Images for the slideshow above were adapted from http://www.onlineschooling.net/afghanistan-war-cost.
With the exception of one that could not be transcribed, these are the sources used by the creators of the images:
Additional sources that take some of these elements further, such as pricing the current U.S. “surge” in Afghanistan, and the extent of the accounting mystery that this poses, can be found in the Christi Parsons and Julian E. Barnes article in the Los Angeles Times (23 November 2009): “Pricing an Afghanistan troop buildup is no simple calculation The White House estimate is twice the Pentagon’s. Some see politics at play.”

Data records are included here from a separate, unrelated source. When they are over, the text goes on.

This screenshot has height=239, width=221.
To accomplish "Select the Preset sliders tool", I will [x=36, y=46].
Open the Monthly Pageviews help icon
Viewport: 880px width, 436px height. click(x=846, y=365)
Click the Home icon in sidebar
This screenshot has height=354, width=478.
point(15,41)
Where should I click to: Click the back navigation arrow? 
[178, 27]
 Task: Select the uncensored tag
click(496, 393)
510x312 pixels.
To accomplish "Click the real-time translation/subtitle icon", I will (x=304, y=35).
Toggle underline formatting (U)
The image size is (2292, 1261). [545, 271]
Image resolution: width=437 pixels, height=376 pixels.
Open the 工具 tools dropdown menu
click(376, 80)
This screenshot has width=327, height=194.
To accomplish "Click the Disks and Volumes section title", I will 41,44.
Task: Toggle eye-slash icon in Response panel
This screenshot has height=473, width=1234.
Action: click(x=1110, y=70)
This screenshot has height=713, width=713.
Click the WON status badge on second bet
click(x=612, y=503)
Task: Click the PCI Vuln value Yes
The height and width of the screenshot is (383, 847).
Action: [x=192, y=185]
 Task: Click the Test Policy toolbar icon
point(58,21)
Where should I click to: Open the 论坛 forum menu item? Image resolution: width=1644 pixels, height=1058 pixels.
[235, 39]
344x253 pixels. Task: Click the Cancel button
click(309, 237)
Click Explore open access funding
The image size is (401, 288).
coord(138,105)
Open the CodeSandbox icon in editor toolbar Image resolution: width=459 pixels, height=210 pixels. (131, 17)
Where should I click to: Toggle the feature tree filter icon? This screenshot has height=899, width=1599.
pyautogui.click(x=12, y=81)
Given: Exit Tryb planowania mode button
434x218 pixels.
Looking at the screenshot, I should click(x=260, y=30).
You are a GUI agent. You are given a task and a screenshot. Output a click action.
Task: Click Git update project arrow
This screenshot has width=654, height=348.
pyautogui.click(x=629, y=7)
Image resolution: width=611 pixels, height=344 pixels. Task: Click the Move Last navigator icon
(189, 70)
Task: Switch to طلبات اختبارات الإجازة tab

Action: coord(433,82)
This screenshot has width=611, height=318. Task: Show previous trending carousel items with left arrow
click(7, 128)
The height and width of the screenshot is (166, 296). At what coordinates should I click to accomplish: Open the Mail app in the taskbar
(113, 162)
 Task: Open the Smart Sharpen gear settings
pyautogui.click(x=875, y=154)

Other costs of the Afghan war, such as U.S. financed “reconstruction” efforts, are tallied and investigated by the Special Inspector General’s for Afghanistan Reconstruction (SIGAR).
In “The Political Economy of the Bullet in Afghanistan,” I estimated that at a minimum the U.S. alone spends $82,500 to kill one Taleban fighter, which is the full national debt of every three Americans, or the entire yearly income of two American workers (on average). This is just for cost of the single bullet that ends the life of a Taleb, fighting to defend his land from foreign occupiers. Another estimate, published by Kabul Press, estimates a far higher figure (going beyond the single bullet of course): that it has cost the U.S., on average, about $50 million to kill each Taleban fighter. This is astounding in that it is the most conservative estimate. The author, Matthew Nasuti, who served in the U.S. Air Force, estimates that at this pace it would cost the U.S. in excess of $1.7 trillion to wipe out the Taleban. Moreover, the Pentagon equips its troops with rifles inferior to the Taleban’s. As Nasuti puts it: “The Taliban’s best ally within the United States may be the Pentagon, whose contempt for fiscal responsibility and accountability may force a premature U.S. withdrawal from Afghanistan as the Americans cannot continue to fund these Pentagon excesses.” As a dry and cynical analysis might put it: imperialism can be many things, but one thing it isn’t is cost effective.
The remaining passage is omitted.